It's a fine line I never crossed during my quarters at OSU. I always was working on my degrees to take my life a step further in the right direction. Simply, I lived to work. Now balancing school and my internship, I find myself sitting on that line and I have realized that it's actually an uneasy see-saw. Struggling with this dichotomy, I find myself making sacrifices, questioning priorities, and feeling extremely tired (mentally and physically). I thought I had been grown up. I thought getting an education and landing my dream job was the goal, now I see it differently. I want to work to live, but not in the vacation home in Florida way.

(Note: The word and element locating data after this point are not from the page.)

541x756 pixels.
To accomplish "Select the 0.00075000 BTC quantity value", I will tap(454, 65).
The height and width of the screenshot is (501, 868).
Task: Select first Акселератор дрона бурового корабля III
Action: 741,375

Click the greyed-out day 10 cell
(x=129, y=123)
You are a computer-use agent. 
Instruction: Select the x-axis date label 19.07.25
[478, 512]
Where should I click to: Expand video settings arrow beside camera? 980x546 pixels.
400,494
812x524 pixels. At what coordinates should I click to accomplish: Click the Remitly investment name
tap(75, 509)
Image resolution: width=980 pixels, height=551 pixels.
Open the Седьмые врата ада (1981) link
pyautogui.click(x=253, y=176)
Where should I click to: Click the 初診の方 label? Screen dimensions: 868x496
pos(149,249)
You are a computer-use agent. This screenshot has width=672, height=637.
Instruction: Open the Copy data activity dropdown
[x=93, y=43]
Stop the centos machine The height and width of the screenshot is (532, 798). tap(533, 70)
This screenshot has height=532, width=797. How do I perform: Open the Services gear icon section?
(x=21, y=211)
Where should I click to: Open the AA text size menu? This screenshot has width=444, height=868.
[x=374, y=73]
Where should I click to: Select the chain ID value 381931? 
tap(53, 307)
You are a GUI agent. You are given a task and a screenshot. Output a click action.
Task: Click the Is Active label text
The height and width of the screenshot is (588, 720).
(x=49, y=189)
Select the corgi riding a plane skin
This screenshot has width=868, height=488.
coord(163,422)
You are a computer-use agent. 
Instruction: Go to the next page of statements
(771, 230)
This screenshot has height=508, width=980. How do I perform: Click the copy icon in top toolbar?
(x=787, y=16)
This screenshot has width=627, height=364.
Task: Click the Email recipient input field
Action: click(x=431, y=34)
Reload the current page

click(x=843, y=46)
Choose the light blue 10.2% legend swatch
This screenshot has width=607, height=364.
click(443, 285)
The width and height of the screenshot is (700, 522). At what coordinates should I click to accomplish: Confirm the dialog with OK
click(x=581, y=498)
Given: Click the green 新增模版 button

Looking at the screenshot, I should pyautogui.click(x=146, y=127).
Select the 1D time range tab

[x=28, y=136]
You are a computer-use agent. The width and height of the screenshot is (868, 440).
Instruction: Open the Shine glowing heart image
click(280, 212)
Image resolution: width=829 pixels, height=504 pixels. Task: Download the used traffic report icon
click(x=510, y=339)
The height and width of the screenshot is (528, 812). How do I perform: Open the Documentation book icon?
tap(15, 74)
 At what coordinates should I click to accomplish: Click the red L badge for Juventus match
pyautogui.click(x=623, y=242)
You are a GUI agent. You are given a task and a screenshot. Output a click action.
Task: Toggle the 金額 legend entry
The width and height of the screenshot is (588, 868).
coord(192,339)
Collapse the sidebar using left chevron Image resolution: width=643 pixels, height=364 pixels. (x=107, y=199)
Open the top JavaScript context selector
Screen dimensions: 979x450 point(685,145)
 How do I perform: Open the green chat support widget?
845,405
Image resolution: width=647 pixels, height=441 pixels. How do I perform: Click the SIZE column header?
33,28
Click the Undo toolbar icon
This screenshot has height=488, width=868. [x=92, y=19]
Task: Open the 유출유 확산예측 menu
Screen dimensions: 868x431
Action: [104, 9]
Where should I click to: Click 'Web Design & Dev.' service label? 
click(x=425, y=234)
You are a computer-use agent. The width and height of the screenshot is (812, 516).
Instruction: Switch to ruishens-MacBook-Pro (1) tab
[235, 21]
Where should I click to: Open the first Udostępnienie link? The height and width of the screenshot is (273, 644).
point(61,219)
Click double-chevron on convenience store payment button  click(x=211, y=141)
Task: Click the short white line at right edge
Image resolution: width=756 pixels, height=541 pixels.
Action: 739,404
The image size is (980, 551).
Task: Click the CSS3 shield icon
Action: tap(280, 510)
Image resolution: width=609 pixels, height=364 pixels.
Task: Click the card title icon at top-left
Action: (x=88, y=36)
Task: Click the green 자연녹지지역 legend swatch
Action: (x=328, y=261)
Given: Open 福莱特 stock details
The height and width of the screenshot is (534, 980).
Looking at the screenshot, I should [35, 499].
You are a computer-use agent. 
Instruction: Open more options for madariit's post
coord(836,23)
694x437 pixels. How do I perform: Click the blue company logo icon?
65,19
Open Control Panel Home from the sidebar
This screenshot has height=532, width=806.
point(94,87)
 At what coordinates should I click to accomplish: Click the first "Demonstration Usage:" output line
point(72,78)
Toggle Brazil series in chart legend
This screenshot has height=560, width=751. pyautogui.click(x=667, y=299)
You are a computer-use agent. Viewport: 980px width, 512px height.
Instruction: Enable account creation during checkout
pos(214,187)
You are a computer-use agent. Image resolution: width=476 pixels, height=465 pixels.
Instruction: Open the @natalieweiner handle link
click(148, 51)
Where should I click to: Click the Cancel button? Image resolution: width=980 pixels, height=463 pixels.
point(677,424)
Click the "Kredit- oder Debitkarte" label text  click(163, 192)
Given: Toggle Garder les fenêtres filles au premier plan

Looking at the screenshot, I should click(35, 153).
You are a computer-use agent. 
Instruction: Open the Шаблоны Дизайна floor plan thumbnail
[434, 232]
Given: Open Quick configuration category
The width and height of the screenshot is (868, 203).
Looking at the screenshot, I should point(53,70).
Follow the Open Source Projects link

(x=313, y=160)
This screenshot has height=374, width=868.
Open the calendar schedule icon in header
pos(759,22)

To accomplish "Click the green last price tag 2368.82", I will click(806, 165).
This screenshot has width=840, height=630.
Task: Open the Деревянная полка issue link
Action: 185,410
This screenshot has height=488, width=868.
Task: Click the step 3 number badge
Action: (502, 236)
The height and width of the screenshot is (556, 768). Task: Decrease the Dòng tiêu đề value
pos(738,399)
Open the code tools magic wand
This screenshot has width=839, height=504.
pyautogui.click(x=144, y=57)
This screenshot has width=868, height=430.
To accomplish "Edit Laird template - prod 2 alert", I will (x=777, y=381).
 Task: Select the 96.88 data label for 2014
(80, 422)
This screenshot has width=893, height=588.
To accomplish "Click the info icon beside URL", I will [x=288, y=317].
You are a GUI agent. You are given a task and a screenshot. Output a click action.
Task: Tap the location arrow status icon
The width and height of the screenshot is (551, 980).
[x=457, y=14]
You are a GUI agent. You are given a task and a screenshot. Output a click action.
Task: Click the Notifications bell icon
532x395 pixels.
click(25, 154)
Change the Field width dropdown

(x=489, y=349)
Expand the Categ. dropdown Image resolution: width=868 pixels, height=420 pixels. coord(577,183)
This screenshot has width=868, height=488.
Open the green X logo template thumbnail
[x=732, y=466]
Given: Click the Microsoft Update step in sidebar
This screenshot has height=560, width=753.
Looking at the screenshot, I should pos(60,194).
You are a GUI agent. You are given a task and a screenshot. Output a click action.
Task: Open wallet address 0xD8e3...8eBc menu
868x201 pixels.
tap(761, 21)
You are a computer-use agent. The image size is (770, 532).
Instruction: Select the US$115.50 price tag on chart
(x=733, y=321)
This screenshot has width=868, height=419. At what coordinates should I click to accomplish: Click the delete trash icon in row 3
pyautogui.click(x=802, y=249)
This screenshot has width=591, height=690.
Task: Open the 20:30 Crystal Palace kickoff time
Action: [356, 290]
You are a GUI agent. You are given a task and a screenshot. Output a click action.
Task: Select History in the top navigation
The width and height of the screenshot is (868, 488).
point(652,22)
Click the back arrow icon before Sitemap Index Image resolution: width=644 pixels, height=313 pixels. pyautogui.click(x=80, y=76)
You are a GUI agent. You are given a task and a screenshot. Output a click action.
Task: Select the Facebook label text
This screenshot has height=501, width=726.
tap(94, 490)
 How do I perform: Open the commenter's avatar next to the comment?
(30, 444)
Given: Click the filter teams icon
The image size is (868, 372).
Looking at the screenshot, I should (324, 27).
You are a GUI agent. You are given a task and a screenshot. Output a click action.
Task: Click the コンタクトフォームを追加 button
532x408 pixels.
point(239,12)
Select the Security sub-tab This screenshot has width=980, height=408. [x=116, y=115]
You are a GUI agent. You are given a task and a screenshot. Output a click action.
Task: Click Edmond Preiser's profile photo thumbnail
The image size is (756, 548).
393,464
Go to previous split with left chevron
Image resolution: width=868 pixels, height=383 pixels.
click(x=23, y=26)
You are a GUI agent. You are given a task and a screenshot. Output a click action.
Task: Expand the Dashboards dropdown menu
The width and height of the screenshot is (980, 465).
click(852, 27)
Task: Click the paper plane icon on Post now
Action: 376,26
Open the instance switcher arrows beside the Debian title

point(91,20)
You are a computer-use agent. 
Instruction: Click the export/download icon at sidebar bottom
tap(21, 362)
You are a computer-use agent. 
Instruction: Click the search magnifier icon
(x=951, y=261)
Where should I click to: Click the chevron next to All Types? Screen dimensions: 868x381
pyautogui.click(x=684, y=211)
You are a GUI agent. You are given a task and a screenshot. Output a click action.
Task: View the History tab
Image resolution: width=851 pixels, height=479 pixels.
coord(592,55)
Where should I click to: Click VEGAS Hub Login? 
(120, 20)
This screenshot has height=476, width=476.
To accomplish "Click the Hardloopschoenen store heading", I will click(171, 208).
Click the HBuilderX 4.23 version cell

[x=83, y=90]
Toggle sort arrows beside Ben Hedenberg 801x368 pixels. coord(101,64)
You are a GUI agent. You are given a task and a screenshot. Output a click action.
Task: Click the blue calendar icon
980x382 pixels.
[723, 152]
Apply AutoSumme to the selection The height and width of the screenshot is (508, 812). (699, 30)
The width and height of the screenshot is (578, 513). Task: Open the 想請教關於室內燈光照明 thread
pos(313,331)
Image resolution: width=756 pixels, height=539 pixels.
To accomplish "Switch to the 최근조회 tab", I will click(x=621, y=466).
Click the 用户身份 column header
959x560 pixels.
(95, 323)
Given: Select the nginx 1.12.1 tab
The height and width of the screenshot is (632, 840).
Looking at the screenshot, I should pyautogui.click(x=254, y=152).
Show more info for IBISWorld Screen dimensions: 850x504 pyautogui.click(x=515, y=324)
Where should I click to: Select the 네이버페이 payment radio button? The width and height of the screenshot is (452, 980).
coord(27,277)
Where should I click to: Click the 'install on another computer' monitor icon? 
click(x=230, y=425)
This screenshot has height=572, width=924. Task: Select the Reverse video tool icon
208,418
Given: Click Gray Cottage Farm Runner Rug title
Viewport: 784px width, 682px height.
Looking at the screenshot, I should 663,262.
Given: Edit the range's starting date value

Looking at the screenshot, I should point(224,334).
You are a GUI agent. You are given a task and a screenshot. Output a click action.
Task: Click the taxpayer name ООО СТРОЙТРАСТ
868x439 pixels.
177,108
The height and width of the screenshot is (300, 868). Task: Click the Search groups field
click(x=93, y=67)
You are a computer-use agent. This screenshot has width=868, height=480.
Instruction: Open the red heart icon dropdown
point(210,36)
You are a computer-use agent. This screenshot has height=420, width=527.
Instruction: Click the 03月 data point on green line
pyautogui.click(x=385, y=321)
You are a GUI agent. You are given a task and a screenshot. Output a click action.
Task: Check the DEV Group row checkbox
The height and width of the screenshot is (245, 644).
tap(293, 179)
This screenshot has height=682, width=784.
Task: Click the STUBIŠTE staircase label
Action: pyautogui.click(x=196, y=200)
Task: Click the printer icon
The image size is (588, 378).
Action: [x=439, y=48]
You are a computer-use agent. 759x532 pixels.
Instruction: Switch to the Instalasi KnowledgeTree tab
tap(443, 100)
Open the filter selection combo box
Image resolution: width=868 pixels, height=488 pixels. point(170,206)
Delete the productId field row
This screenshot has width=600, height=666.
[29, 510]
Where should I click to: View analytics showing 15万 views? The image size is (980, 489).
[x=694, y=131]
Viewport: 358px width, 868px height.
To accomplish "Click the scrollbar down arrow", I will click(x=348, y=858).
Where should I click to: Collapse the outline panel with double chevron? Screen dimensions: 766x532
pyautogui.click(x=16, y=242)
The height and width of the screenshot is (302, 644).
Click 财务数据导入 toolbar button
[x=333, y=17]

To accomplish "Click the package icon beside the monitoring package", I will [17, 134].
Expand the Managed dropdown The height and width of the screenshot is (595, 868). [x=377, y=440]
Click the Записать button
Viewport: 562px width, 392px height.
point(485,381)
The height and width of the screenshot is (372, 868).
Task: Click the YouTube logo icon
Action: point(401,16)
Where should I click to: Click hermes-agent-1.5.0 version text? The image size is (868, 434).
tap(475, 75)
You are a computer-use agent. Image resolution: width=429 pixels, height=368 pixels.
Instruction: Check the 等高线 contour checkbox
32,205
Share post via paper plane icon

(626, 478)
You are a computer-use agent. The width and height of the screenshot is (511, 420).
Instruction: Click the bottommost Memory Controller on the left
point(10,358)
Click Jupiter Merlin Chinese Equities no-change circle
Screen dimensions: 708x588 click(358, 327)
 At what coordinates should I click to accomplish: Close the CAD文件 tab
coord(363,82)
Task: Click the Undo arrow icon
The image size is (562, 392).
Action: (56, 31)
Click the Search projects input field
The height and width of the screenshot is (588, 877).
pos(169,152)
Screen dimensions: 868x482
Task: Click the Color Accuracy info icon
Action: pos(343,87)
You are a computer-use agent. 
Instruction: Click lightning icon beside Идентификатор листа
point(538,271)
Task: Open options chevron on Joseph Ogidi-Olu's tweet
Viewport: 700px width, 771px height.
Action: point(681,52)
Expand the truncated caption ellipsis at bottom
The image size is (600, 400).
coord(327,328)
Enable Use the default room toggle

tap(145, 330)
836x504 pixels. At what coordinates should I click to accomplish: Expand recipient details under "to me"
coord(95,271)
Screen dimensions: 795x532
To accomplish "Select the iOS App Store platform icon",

People in my office battle everyday for tax payer rights, freedom of information, and better business, but still have themselves in mind (in the good way). They bring friendship to the office and produce as a team; at my internship, no man is an island, even if he tries. This concept ties into my understanding of education, which is that knowledge is a work in progress. Learning a concept, interpreting it in your own way, and returning the information with a fresh perspective is what makes up the black box of academics. The people who I work with take this mantra to the next level and share their thoughts on every subject. They try to improve company ideas "in-house" before putting them out there for the rest of the world to soak up because they want to be a critical contribution.
They are not living to work. The do not placing their whole hearts into blog posts, testimonies, and research papers just to advance their name, they do it to make a change for others and themselves. They are the taxpayers they are working to help, they are the consumers of better business, and they are the people who want to know the truth. They work to live better lives and just happen to contribute to the public good by doing so.
My new goal is to be hard working, not for resume purposes, but for real life purposes. While having a great job makes living easier, feeding the pool of thought and helping others (while helping myself) seems more rewarding in the end. Did I just grow up?